Finance director Bob Dvoraczky presented a five-year financial projection for the city at Grandview Heights City Council's annual working retreat Jan. 28. The update was less gloomy than his forecast at the 2011 meeting.

Finance director Bob Dvoraczky presented a five-year financial projection for the city at Grandview Heights City Council's annual working retreat Jan. 28. The update was less gloomy than his forecast at the 2011 meeting.

While the city is still projected to have higher expenditures than revenues each year from 2012 through 2015, the "worrisome" outlook regarding future year-end cash balances has improved, Dvoraczky said.

And 2011 turned out better than budgeted, with the city in essence breaking even for the year, he said.

The city's 2011 budget showed receipts expected to total about $8.6 million and anticipated expenses of slightly more than $9.5 million, which led to expectations of a $898,779 shortfall.

But the actual numbers for the year show the city's receipts were $50,362 more than expenses in 2011, Dvoraczky said.

In addition, actual expenses were less than budgeted in many areas "because we made a conscious decision to hold the budget down," he said.

The city is now projected to maintain a positive year-end cash balance through the next five years, Dvoraczky said.

In his report at last year's retreat, Dvoraczky projected the city's year-end cash balance would show a deficit of $257,430 in 2015 and $369,449 in 2016.

In the revised forecast he presented Saturday, the city is projected to maintain a positive year-end cash balance of $756,383 in 2015 and $977,275 in 2016.

In 2016, city revenues are expected to exceed projected expenditures by more than $200,000.

The city can expect to see more income tax revenue in the coming years than he projected one year ago because of additional jobs moving into Grandview, Dvoraczky said. Income tax receipts are now expected to grow by 4 percent in 2013-14 and 6 percent in 2015-16, he said.

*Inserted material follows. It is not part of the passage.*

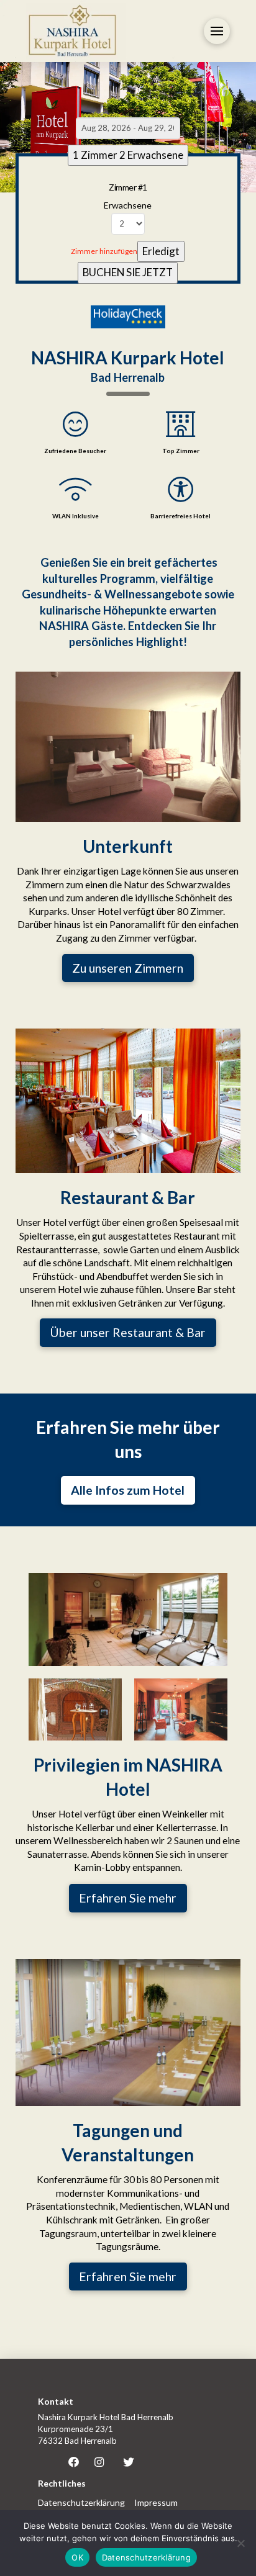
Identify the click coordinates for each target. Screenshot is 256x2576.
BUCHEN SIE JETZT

The hotel tax collected from the Hyatt Place at Grandview Yard is also projected to bring in $45,000 each year.

The projections are based on a good-faith estimate, Dvoraczky said, and use the best data currently available.

The revenue assumptions use the 2011 fee Marble Cliff paid the city for municipal services as a placeholder, he said.

A new contact is being negotiated.

The projection regarding the local government fund from the state also uses the amount for the first six months of 2013 as a placeholder for the following few years since "we don't know what will come in the next (biennial state) budget," Dvoraczky said.

The local government fund in the state budget has already been slashed, he said.

Grandview received $593,513 in 2008 and $514,786 in 2011, Dvoraczky said. The total is projected to fall to $356,281 in 2012.

There is also uncertainty about how much property tax, payroll income tax and construction job revenue will be coming from the Grandview Yard project over the next several years, he said.